◆ **TASK DESCRIPTION**
From the line that contains "Image resolution: width=1200" to the final line below, both included, print each line exactly and skip the pictures.

(MATERIAL SUPPLIED Opens)

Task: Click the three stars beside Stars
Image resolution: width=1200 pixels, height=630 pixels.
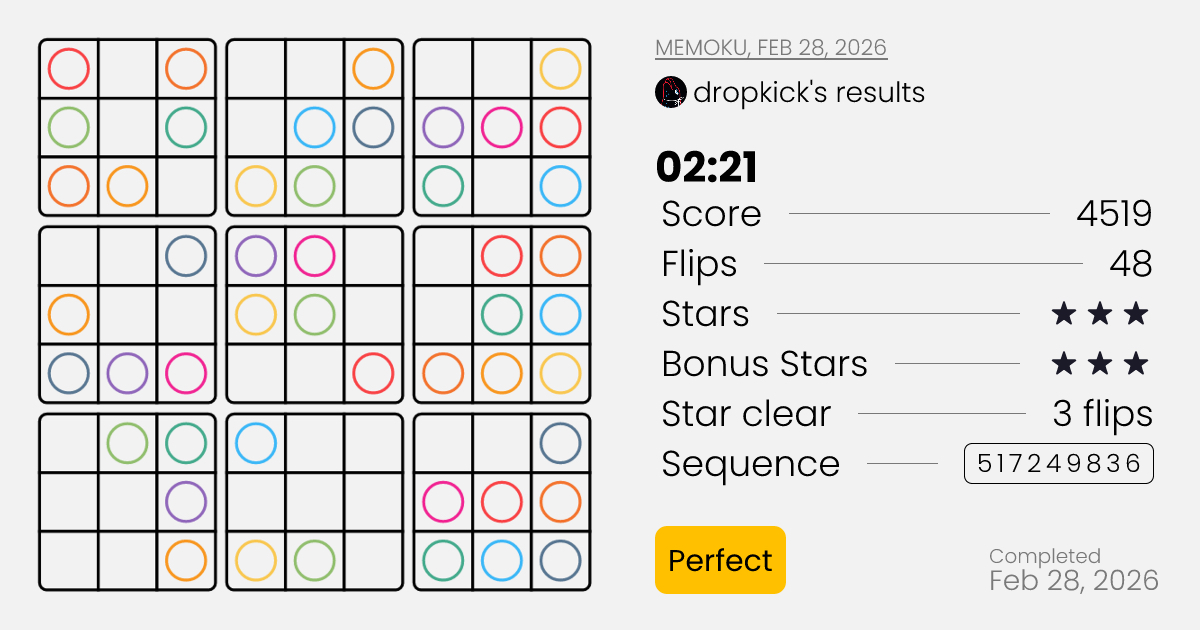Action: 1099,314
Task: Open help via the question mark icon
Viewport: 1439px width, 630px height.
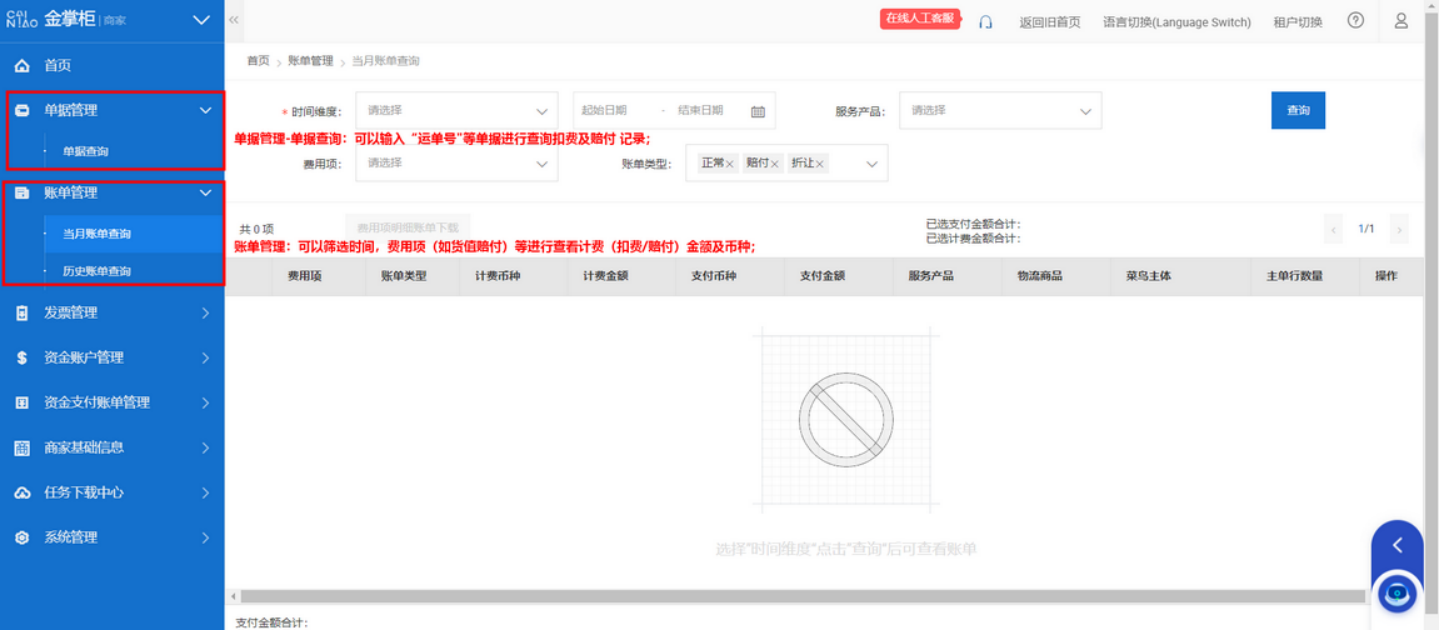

(MATERIAL SUPPLIED Closes)

◆ **ANSWER TO THE PROBLEM**
Image resolution: width=1200 pixels, height=630 pixels.
Action: 1099,314
Task: Open help via the question mark icon
Viewport: 1439px width, 630px height.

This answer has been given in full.